### [Directions]
Find the word "agent" in the material below and gather every line that contains it.

─── Data in this exercise ───

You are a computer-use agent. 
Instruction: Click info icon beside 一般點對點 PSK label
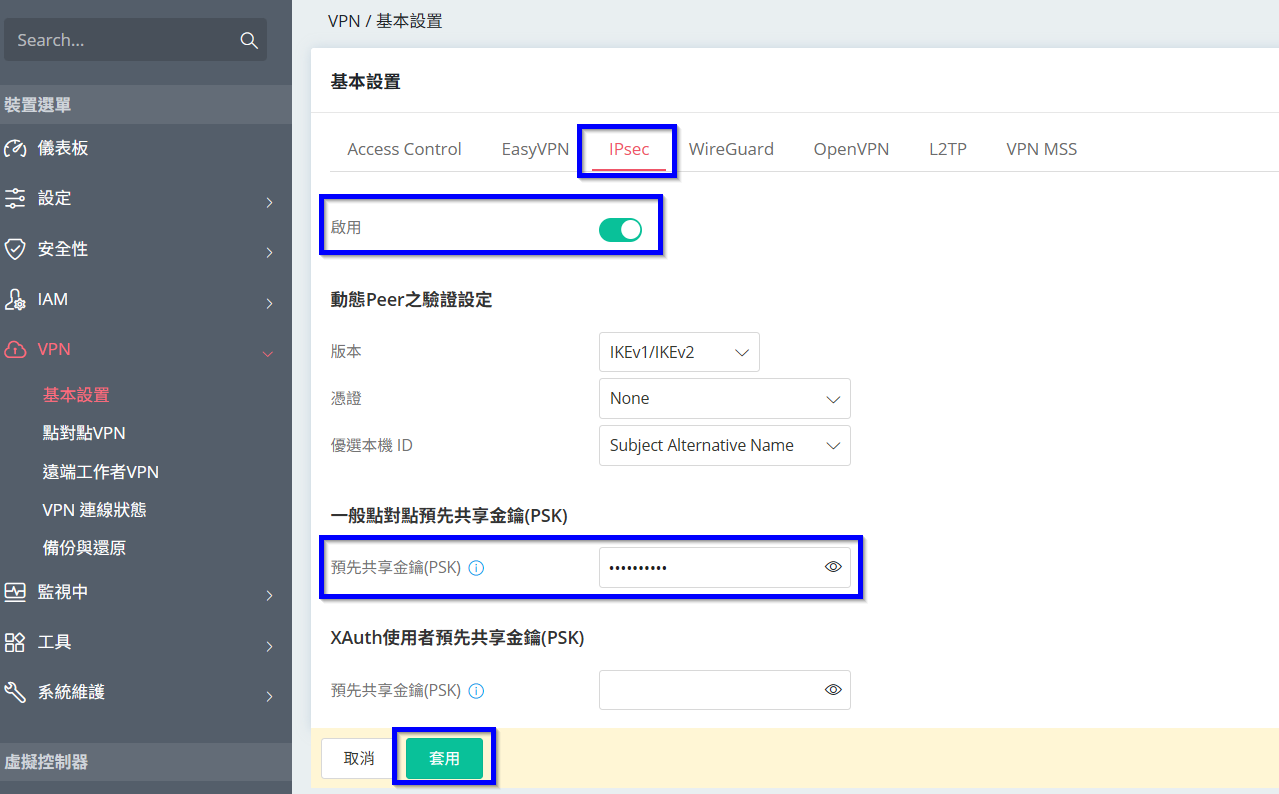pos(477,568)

───
─── Data in this exercise ───

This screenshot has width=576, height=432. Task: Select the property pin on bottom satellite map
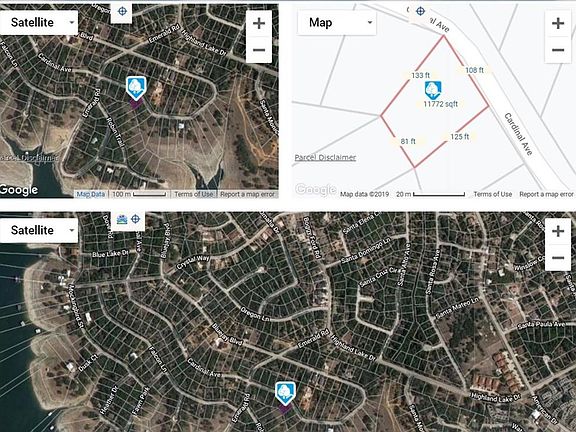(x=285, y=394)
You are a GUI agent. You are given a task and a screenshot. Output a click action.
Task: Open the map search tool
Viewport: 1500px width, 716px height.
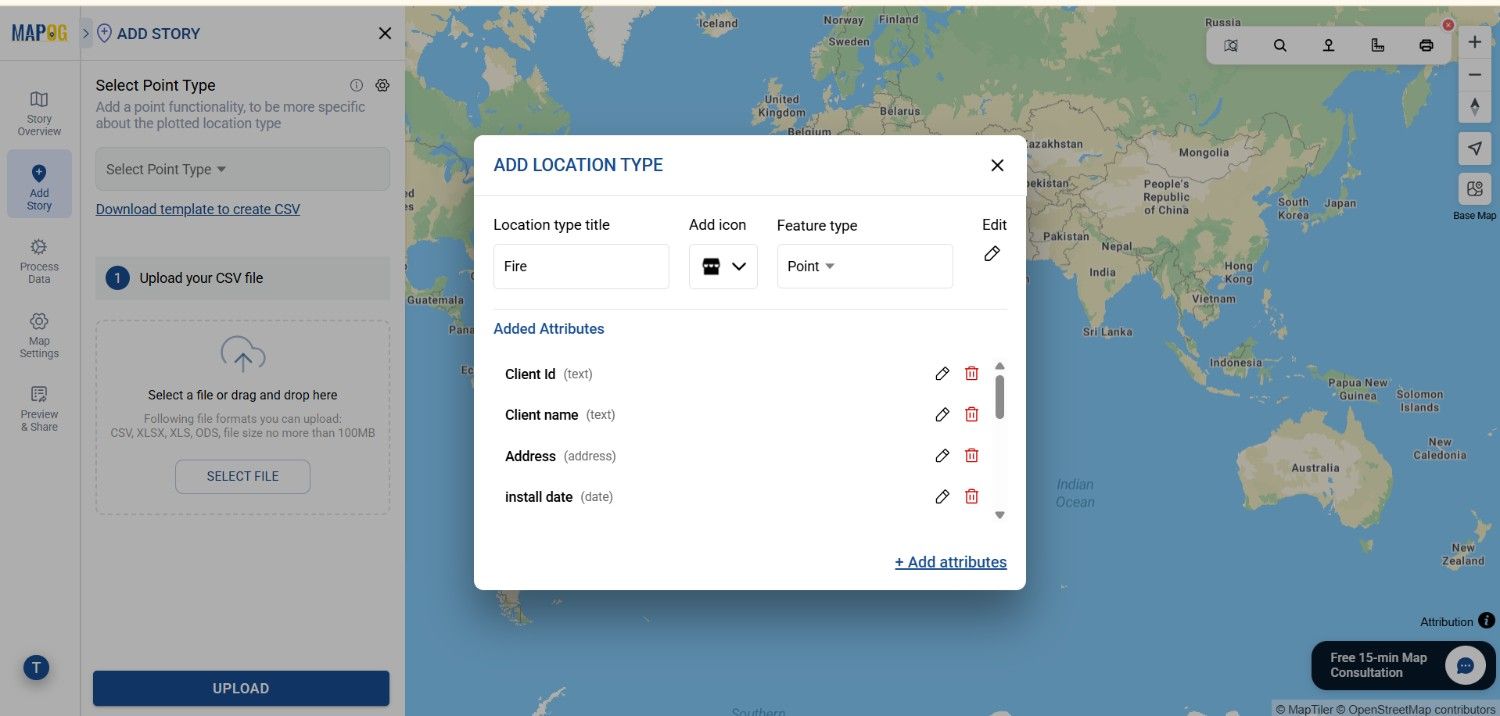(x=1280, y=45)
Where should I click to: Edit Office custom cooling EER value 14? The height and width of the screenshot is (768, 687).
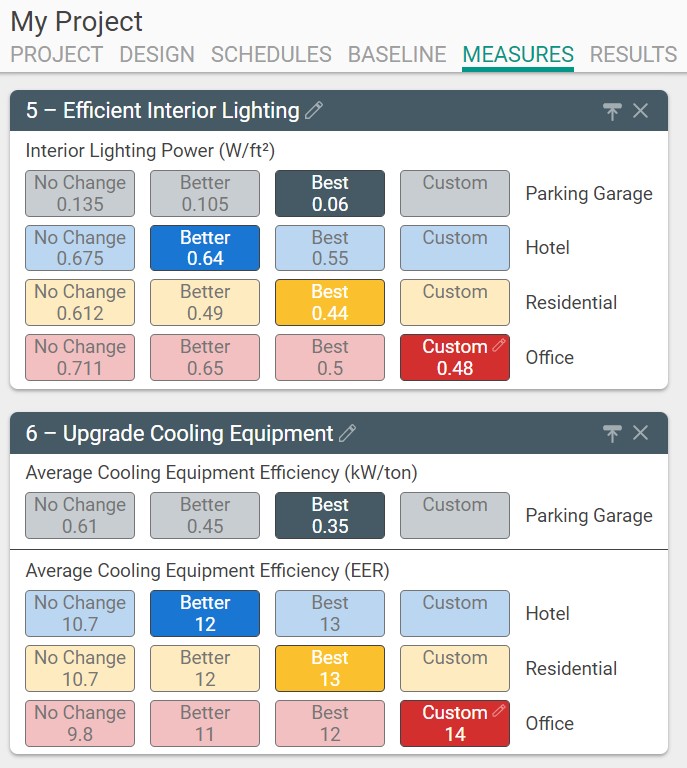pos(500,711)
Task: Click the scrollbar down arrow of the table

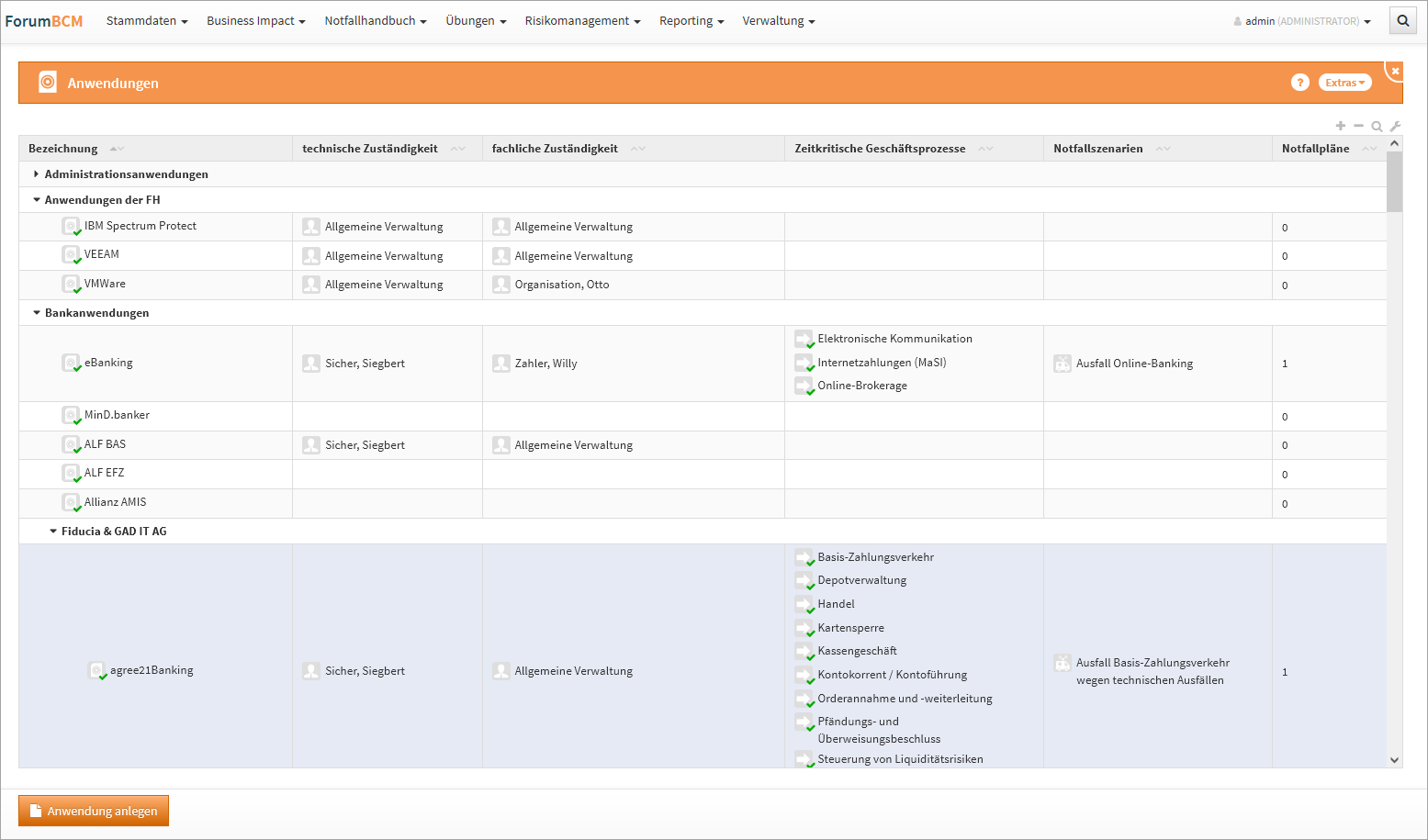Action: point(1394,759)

───

### [Exercise answer]
You are a computer-use agent. 
You are a GUI agent. You are given a task and a screenshot. Output a click action.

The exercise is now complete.